名前の由来となっている「ふたご座」は、黄道十二星座のひとつで、ギリシア神話の双子の王子がモデルとなっています。
どちらもスパルタ王妃であるレーダーが母ですが、兄のカストールは父親がスパルタ王テュンダレオースで、弟のポリュデウケースは大神ゼウスが父です。ふたりはとても仲良しの兄弟でしたが、半神である弟は不死身でした。あるとき、兄が争いに敗れて亡くなったときに、弟のポリュデウケースが父であるゼウスに、生も死も二人でともにありたいと願い星座になったといわれてます。

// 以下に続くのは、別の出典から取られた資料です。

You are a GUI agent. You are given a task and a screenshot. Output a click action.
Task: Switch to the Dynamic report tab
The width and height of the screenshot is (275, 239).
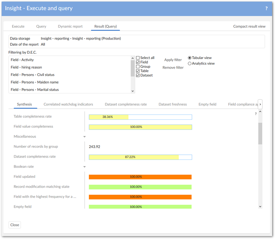tap(70, 26)
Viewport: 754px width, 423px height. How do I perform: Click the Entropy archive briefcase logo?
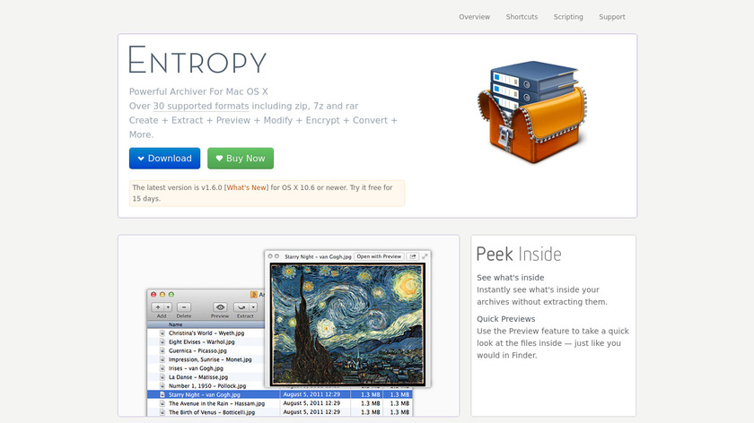(x=533, y=112)
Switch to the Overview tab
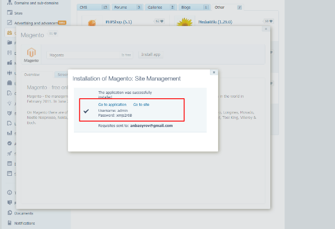Viewport: 335px width, 229px height. click(x=32, y=74)
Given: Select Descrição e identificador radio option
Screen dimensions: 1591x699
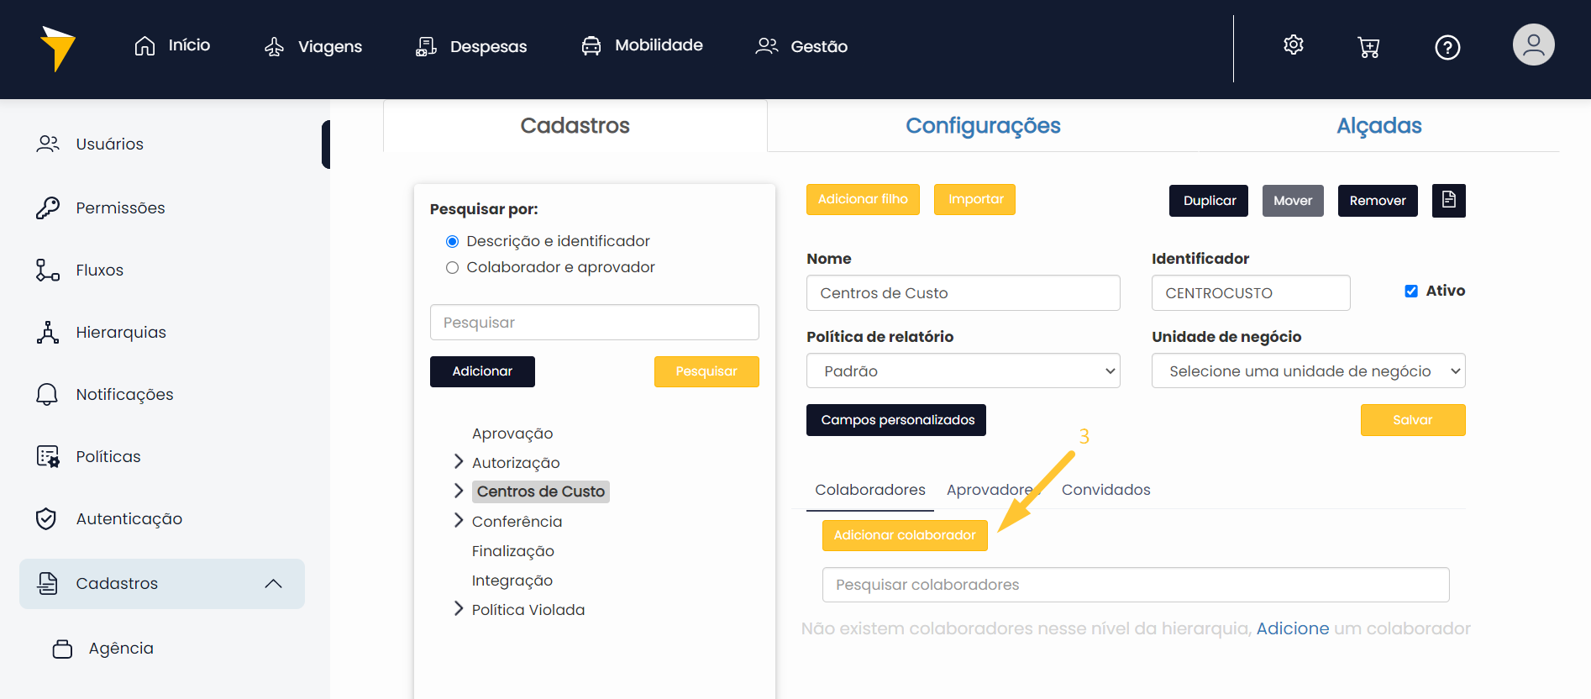Looking at the screenshot, I should point(452,242).
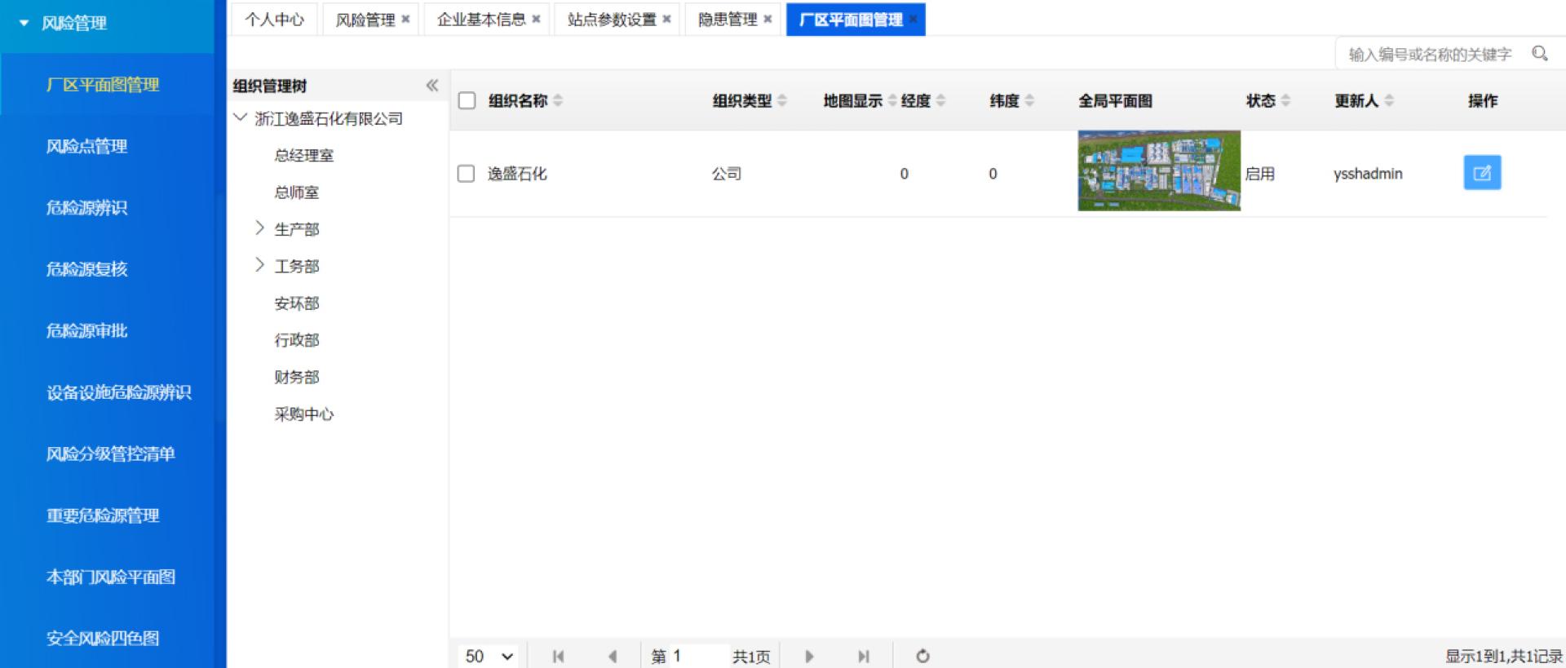Open the page size dropdown showing 50
Viewport: 1566px width, 668px height.
click(489, 656)
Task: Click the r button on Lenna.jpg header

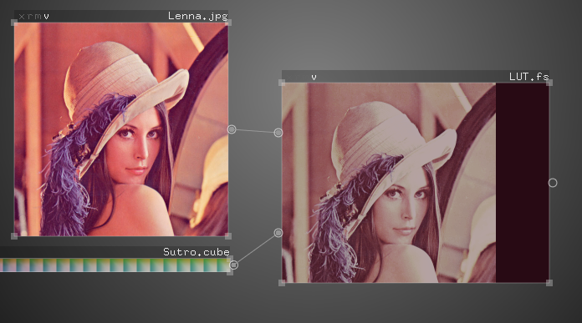Action: point(30,17)
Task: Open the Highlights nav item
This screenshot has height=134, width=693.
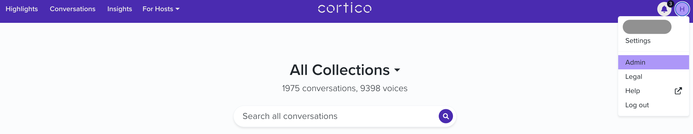Action: (22, 9)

星座では、向かって右が兄のカストル、左が弟のポリュデウケースです。左の弟の頭にある一番明るい星がポルックスで、右の兄の頭にある二番目に明るい星がカストルです。流星群の放射点は、二番目に明るい星であるカストルのそばにあります。
2023年の流星群
2023年に予想されている流星群を月別にご紹介します。流星群を観察するときに、ぜひご参考ください。流星群は決まった方向に出現するわけではないので、方角などは気にせず眺めましょう。月は夜空では大きな光源となってしまうので、できるだけ月の細い夜の方が観察しやすいです。月がある場合は、なるべく背を向けて視界に入り込まないようにすると、星が見やすいです。月明かりの少ない夜に、明かりの少ない場所で、できるだけ広い空が見えるところを選ぶと観測しやすいです。小高い丘や山の上で、夜露や寒さ対策を十分して、親子で寝転がって見るのもおすすめです。
1月
流星群名:しぶんぎ座流星群(三大流星群)
活動期間:2022年12月28日~2023年1月12日
ピーク時刻:2023年1月4日12:00
2023年のしぶんぎ座流星群は極大の時間が日本時間の昼間のため、 ピーク時の観測はできませんでした。見頃の時間帯は4日の未明でしたが、3日が満月のため、見える流星の数は少ないです。東京ですと、午前4時台に月が沈むため、午前5時頃に観察条件が良くなりました。
4月
流星群名:こと座流星群
活動期間:2023年4月22日~23日
ピーク時刻:2023年4月23日10:00
今年の極大は4月23日の10:00頃ですが、22日の夜の月が新月に近い状態のため、22日夜から23日の未明にかけて月明りの影響が小さく、観測しやすい条件となります。
5月
流星群名:みずがめ座η(エータ)流星群
活動期間:2023年4月19日~2023年5月28日
ピーク時刻:2023年5月6日00:00〜未明予定
みずがめ座η流星群は2023年5月6日に極大を迎える予定です。極大の予定は前後する予定がありますので5月5日から5月7日の日程を狙って観測することをおすすめします。GWの後半の日程なので家族で観測しやすいですね。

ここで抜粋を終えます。